> [RECORDS FOR THE EXERCISE]:
⁂

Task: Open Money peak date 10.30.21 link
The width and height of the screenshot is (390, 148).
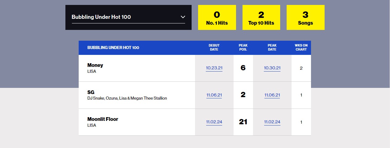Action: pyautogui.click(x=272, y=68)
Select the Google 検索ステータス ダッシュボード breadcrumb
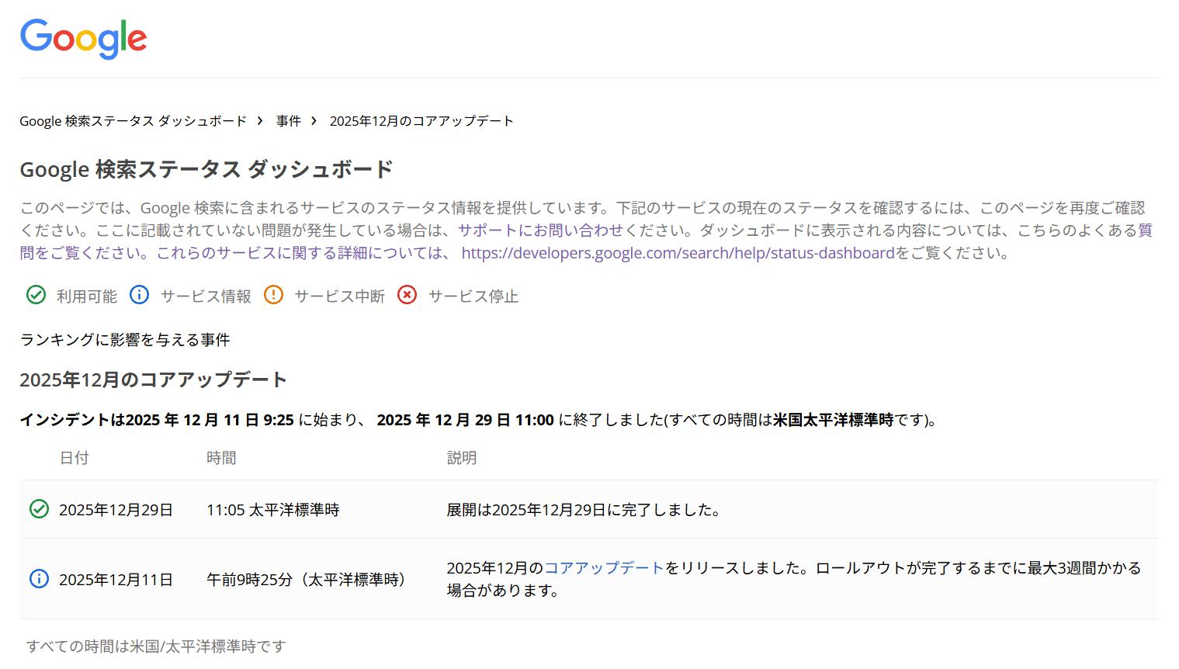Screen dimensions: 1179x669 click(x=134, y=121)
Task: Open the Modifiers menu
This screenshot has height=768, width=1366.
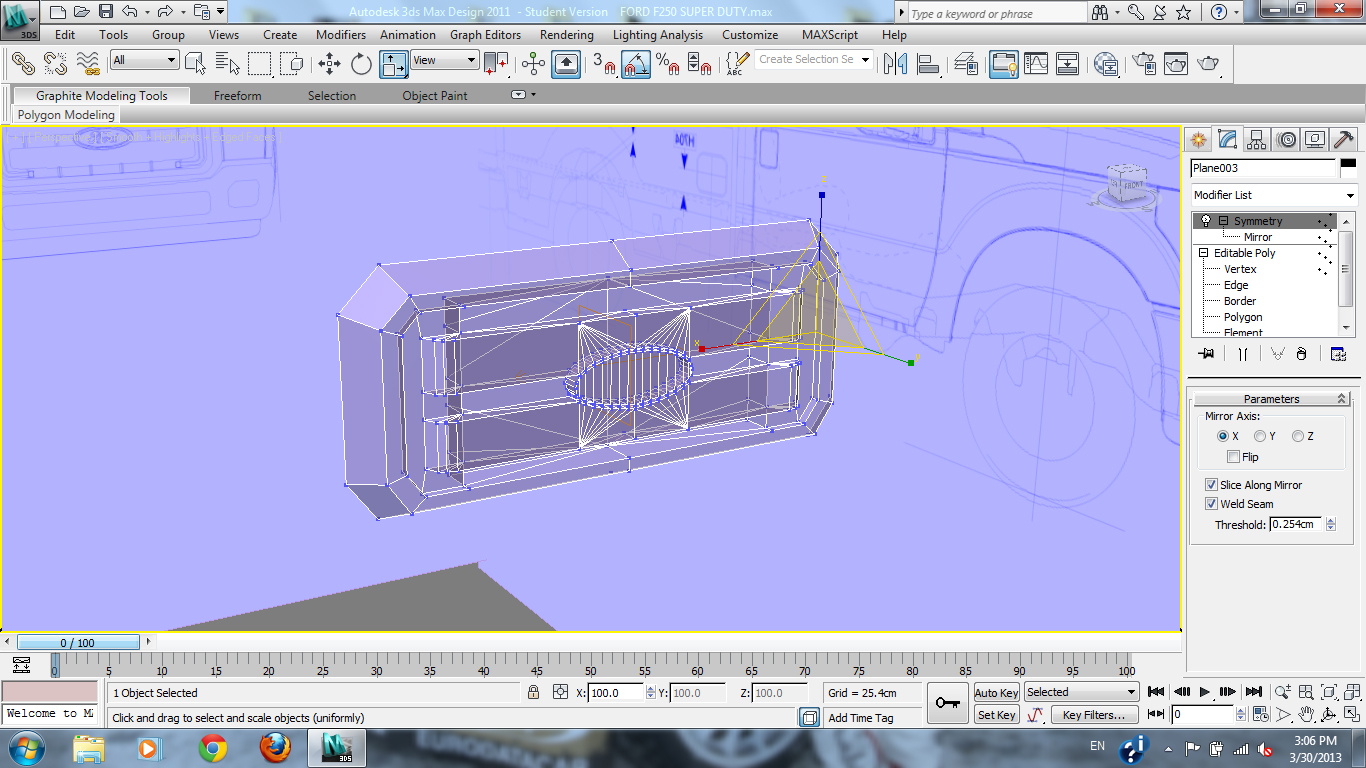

⁂

If a line of the material contains the word "Task", count it; please reply with the total and nothing more.

> [SOLUTION FOR THIS PROBLEM]:
2